I have identified hundreds of these important “conceptual verbal roots,” some of which occur many hundreds of times, and followed them through the entire Bible. What this means is that my translation has grown like a giant grid, with more and more words being fit into the overall product all the time, and more and more verses of the Bible being included. Common words like eat, sleep, walk, run, and so forth, present little difficulty, in any language. The problem comes with trying to be accurate and consistent with the conceptual terms. For example, there are five main Hebrew verbal roots dealing with the concept of “sin,” but the common English translations use a long list of terms such as blame, fault, trespass, offense, wrong, iniquity, perversion, crookedness, wickedness, etc. These are just mixed together in a totally arbitrary manner, as if there is no distinction, and the English reader has no sense of what the original term conveys. In fact, one Hebrew word carries more the meaning of “missing the mark” or failing to meet a standard, while another has to do with “twisting” or perverting the standard, and the third deals with rebelling or actually going against, or that is opposing, the standard. Since each of these verbs, and their associated nouns and adjectives, occur hundreds of times all through the Hebrew Bible, the task of being consistent throughout is greatly compounded.
In the first Genesis sample just released some have already written to ask, “Why did you use the English word ‘bad’ in Genesis 2:9, rather than the more traditional term ‘evil’ with reference to the ‘knowledge of good and evil?” The answer has to do with my attempt to get at the root meaning of the term, and to avoid standard translations that often have more of a theological than a linguistic basis. This can be a very difficult task, and there is no way anyone can carry out such an ideal method perfectly. There are always ambiguities and exceptions. Still, the general attempt is really amazing in terms of how it changes the way English readers can follow and understand the original–hence the name of this translation–the transparent English Bible.

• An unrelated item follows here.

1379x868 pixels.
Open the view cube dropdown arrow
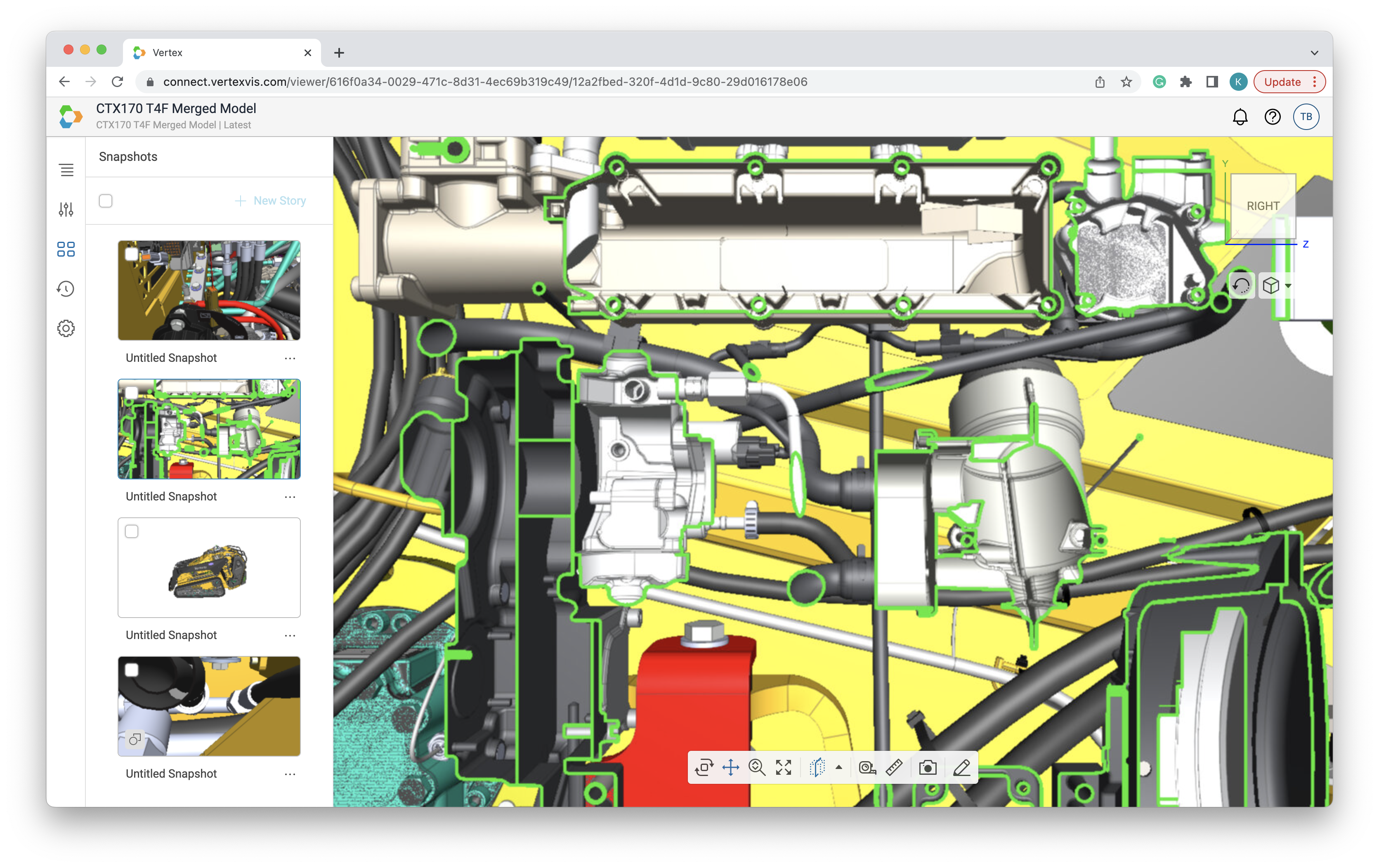[x=1288, y=286]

Then there is the matter of the New Testament, written in Greek, rather than Hebrew. However, since we have an ancient Greek translation of the Hebrew Bible, known as the Septuagint (done in the 2nd century B.C.E.), we actually have a record of precisely how all the key Hebrew terms were first rendered into Greek. In addition we have literally thousands of quotations and allusions from the Hebrew Bible, in Greek, within the New Testament itself. This offers us the possibility to carry over, into the New Testament writings, the same conceptual consistency, that has been established for the Hebrew Bible. So, in my example above, with the three terms for sin, we can search for approximate Greek equivalents, and when they exist, attempt to maintain that same consistency throughout the New Testament as well.
In future posts I will illustrate this method and discuss some of the problems we have faced along the way in this regard, and the solutions we have come up with.